Europe’s big oil companies exploit natural-gas loophole in Africa

In depth
This article is part of the dossier: Africa’s natural gas loophole

By Pierre-Olivier Rouaud

Posted on Monday, 24 May 2021 18:38
Flames shoot out of a chimney at Petroleum and Natural Gas company factories by a salt lake at the Wadi al-Qamar (Moon Valley) along a highway of Alexandria
Flames shoot out of a chimney at Petroleum and Natural Gas company factories by a salt lake at the Wadi al-Qamar near Alexandria, Egypt December 6, 2020. REUTERS/Amr Abdallah Dalsh

Energy majors are increasingly reluctant to take on new oil projects, but they have not abandoned hydrocarbons altogether, with natural gas experiencing an upswing. In the second part of our series, we look at how the energy majors are increasingly reluctant to take on new oil projects.

This is part 2 of a 4-part series

Big oil companies are applying their energy transition strategy to their African operations, whether the continent’s states like it or not. The problem for the latter does not lie with oil fields currently under production, which will never have trouble finding investors, even if European majors are exiting such investments. In Nigeria, for instance, Shell, Total and Eni recently sold a 45% interest, valued at $1.1bn, in the onshore OML 17 oil field[HC1]  to the billionaire entrepreneur Tony Elumelu.

Instead, the risk is that there will be a slowdown in the development of new projects. In late 2020, during Africa Oil Week, BP’s Africa new ventures vice president, Jonathan Evans, said that, in view of carbon reduction requirements, BP would limit its oil extraction projects on the continent going forward.

Risk-averse financiers

This trend is becoming all the more pronounced now that the majors’ Western financial backers are more reluctant to invest in large extractive projects. Banks Barclays and Crédit Suisse announced a short time ago that they no longer intended to finance the East African Crude Oil Pipeline (EACOP) in Uganda and Tanzania, a project that would allow Total and CNOOC to extract oil from fields in the Lake Albert region.

“Development agencies and even multilateral lenders are becoming increasingly apprehensive about financing fossil fuel projects, including natural gas ones,” says Stéphane His, senior consultant at France-based research firm Enerdata.

Not everyone is on board with the new policy. The Cameroonian attorney NJ Ayuk, who serves as chair of the industry association African Energy Chamber, has decried the oil sector’s “demonisation” and the “anti-African” attitude of governments and Western environmental groups like Greenpeace. Britain’s export credit agency UK Export Finance (UKEF), for one, decided to withdraw its support from natural gas projects in Mozambique.
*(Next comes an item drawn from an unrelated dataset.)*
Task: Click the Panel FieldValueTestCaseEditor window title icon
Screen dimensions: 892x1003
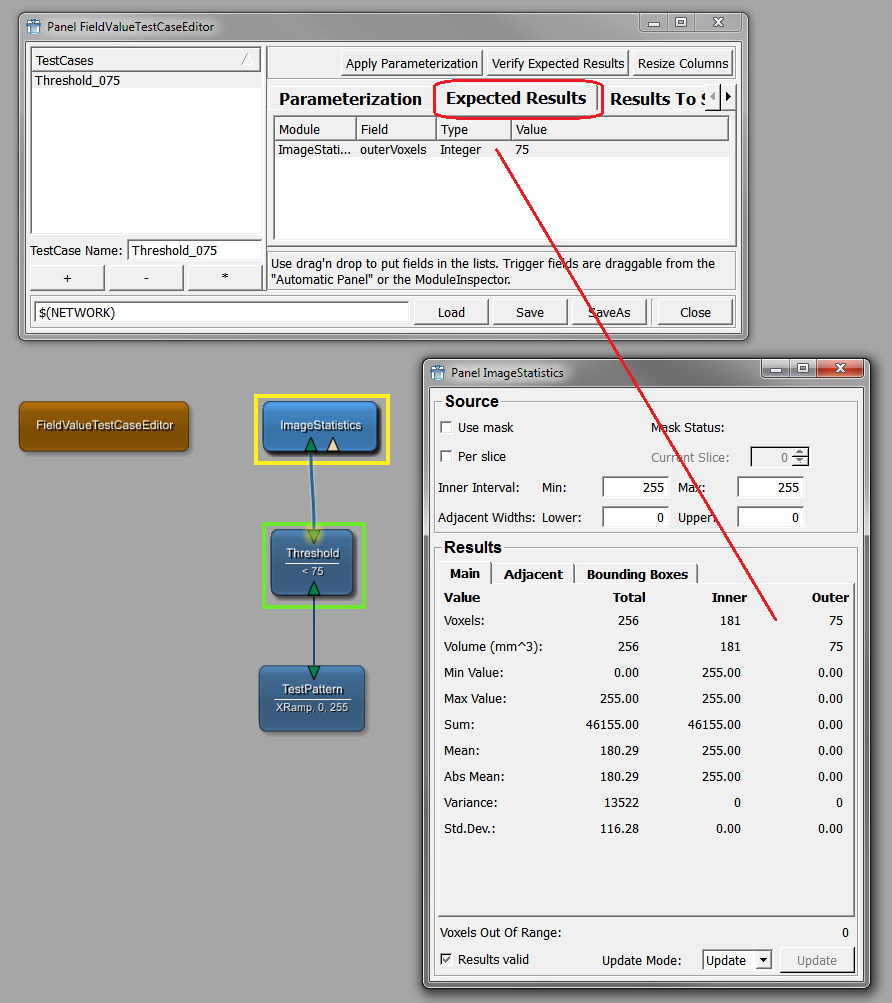Action: [x=33, y=27]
Natural gas, a controversial alternative

In this context, what plans do Europe’s majors have for reducing their carbon footprint in Africa? In addition to implementing operational efficiency measures, such as reducing methane leakage from wells, eliminating flaring, optimising well-drilling operations and minimising surface footprint, they count on leveraging natural gas, renewables and nature-based carbon offset projects.

Globally, the majors’ shift is under way. For most of them, natural gas already accounts for half of their revenues.

At the same time that majors are winding down oil projects, they are kicking natural gas projects into high gear, to the tune of tens of billions of dollars. “Globally, the majors’ shift is under way. For most of them, natural gas already accounts for half of their revenues,” His says.

The reason for this is well known: when natural gas is used to produce electricity in place of coal (which accounted for 37% of global power production in 2019), it cuts carbon emissions by half. It’s the “transition energy” touted by Patrick Pouyanné, chairman and CEO of Total.

Environmental NGOs strongly dispute this vision of natural gas, pointing out that natural gas production emits pollutants and carbon dioxide, and does not come from a renewable source.

In Africa, alongside states like Algeria, which has a long-standing natural gas industry, majors have operations in new gas-producing countries where significant reserves have been discovered. In Egypt, for example, Eni changed the face of the country’s energy industry with the discovery of the massive Zohr gas field.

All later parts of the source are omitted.